Stored items:
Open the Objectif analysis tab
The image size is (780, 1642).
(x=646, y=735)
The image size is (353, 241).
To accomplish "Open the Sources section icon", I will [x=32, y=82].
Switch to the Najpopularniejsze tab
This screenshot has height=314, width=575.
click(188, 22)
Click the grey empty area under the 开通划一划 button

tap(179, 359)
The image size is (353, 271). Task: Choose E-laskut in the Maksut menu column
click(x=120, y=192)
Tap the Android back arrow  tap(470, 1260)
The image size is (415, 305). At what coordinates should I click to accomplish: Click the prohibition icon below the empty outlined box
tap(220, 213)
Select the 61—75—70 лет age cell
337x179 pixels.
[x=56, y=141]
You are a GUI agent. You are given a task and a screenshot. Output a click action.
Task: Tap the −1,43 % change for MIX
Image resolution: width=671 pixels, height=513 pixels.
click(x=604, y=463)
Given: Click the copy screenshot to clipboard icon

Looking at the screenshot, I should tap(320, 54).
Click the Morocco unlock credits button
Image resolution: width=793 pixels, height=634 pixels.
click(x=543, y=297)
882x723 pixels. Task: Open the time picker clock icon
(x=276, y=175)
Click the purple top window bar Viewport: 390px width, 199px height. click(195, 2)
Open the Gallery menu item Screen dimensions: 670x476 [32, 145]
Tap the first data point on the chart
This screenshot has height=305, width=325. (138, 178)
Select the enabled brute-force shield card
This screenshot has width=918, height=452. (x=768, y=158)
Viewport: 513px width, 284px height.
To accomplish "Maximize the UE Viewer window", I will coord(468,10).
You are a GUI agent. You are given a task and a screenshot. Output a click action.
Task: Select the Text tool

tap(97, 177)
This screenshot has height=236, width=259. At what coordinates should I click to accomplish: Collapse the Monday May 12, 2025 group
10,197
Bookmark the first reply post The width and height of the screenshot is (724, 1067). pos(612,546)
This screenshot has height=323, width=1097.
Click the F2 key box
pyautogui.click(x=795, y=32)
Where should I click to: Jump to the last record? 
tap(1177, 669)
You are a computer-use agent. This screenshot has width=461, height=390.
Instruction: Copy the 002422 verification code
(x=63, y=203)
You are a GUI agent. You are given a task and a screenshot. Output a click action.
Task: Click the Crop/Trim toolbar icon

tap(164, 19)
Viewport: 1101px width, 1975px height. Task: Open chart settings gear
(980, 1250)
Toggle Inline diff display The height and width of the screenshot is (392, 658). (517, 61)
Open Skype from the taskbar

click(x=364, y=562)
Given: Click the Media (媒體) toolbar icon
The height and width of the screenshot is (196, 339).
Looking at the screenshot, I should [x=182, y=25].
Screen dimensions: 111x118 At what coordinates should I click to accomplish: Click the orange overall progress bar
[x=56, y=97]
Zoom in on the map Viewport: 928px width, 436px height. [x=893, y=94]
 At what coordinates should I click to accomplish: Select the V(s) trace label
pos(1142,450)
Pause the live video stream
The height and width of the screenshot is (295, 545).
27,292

**Instructions for the task:**
Only the lines from the first line of the records through the line containing "Tap the Android" should be repeated, exactly as they appear.

**Task answer:**
Open the Objectif analysis tab
The image size is (780, 1642).
(x=646, y=735)
The image size is (353, 241).
To accomplish "Open the Sources section icon", I will [x=32, y=82].
Switch to the Najpopularniejsze tab
This screenshot has height=314, width=575.
click(188, 22)
Click the grey empty area under the 开通划一划 button

tap(179, 359)
The image size is (353, 271). Task: Choose E-laskut in the Maksut menu column
click(x=120, y=192)
Tap the Android back arrow  tap(470, 1260)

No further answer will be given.